(What is asked): Rewrite the records below so that "At what coordinates should I click to accomplish" is replaced by "Which point should I click to carry out" wherever it occurs, keeping everything else the same.

(Material for the task):

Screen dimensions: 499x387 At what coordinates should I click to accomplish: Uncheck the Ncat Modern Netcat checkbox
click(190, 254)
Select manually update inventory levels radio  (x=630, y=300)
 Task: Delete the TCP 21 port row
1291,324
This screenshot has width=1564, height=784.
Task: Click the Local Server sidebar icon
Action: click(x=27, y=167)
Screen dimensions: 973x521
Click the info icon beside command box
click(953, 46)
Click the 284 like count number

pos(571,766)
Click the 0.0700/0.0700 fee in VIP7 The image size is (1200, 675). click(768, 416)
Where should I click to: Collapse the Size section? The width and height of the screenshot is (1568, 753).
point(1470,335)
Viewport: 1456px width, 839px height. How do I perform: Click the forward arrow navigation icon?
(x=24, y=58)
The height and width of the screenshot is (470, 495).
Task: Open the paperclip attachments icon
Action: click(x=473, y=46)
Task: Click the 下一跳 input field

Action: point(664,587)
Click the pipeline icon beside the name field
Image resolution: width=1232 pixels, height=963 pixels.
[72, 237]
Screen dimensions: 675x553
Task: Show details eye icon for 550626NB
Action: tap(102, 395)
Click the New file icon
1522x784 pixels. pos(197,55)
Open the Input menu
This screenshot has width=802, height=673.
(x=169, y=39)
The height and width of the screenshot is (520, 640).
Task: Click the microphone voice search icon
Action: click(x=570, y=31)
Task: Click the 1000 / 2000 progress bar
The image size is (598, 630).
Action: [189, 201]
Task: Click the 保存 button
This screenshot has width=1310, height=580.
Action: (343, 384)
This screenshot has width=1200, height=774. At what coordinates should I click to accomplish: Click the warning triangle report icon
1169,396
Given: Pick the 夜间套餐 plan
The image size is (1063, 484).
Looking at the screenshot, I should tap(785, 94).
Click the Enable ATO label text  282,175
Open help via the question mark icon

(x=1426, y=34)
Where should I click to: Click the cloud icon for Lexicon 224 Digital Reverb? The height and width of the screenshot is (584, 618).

(Exercise solution):
Screen dimensions: 499x387 Which point should I click to carry out: Uncheck the Ncat Modern Netcat checkbox
click(190, 254)
Select manually update inventory levels radio  (x=630, y=300)
 Task: Delete the TCP 21 port row
1291,324
This screenshot has width=1564, height=784.
Task: Click the Local Server sidebar icon
Action: click(x=27, y=167)
Screen dimensions: 973x521
Click the info icon beside command box
click(953, 46)
Click the 284 like count number

pos(571,766)
Click the 0.0700/0.0700 fee in VIP7 The image size is (1200, 675). click(768, 416)
Where should I click to: Collapse the Size section? The width and height of the screenshot is (1568, 753).
point(1470,335)
Viewport: 1456px width, 839px height. How do I perform: Click the forward arrow navigation icon?
(x=24, y=58)
The height and width of the screenshot is (470, 495).
Task: Open the paperclip attachments icon
Action: click(x=473, y=46)
Task: Click the 下一跳 input field

Action: point(664,587)
Click the pipeline icon beside the name field
Image resolution: width=1232 pixels, height=963 pixels.
[72, 237]
Screen dimensions: 675x553
Task: Show details eye icon for 550626NB
Action: tap(102, 395)
Click the New file icon
1522x784 pixels. pos(197,55)
Open the Input menu
This screenshot has width=802, height=673.
(x=169, y=39)
The height and width of the screenshot is (520, 640).
Task: Click the microphone voice search icon
Action: click(x=570, y=31)
Task: Click the 1000 / 2000 progress bar
The image size is (598, 630).
Action: [189, 201]
Task: Click the 保存 button
This screenshot has width=1310, height=580.
Action: (343, 384)
This screenshot has width=1200, height=774. Which point should I click to carry out: Click the warning triangle report icon
1169,396
Given: Pick the 夜间套餐 plan
The image size is (1063, 484).
Looking at the screenshot, I should tap(785, 94).
Click the Enable ATO label text  282,175
Open help via the question mark icon

(x=1426, y=34)
Where should I click to: Click the cloud icon for Lexicon 224 Digital Reverb? The height and width of the screenshot is (584, 618).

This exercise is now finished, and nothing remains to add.